__What needs to be done__.
Return nothing but the lines from the one containing "Task: Click the eye icon to view online store" through the end of the records below, exactly as they stand and without pictures.

=-=-=

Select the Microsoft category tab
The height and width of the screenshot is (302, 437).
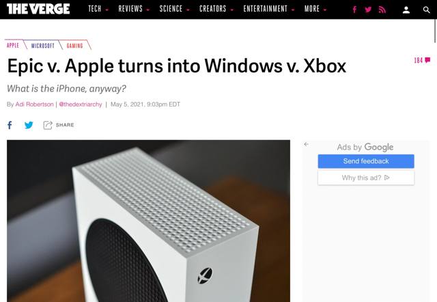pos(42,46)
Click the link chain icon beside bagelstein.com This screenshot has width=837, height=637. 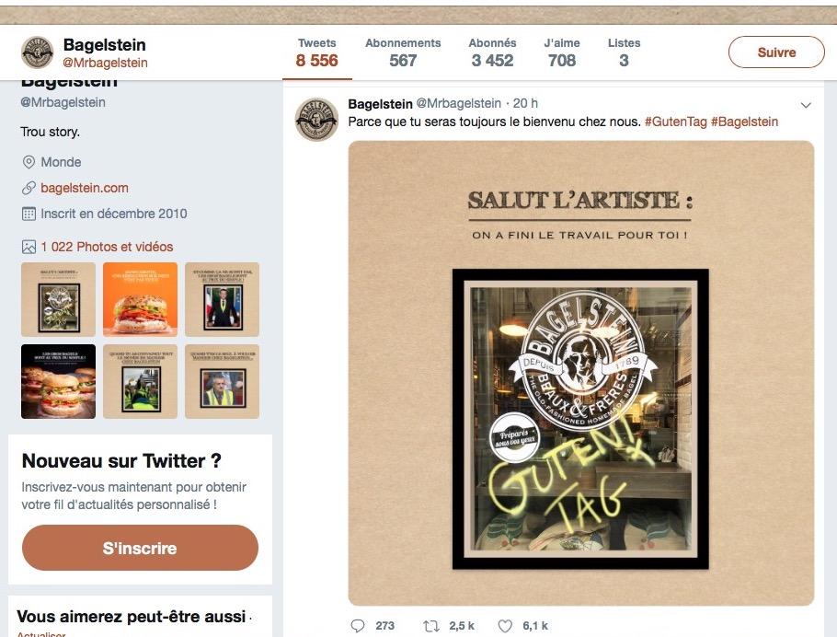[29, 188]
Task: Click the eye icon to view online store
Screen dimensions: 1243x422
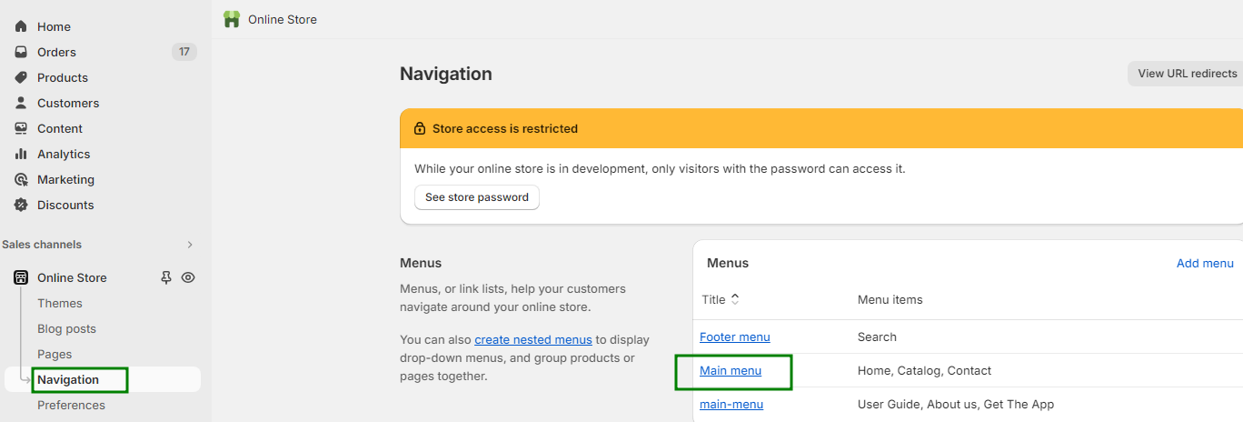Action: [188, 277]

=-=-=

__Your solution__.
Task: Click the eye icon to view online store
Screen dimensions: 1243x422
Action: [188, 277]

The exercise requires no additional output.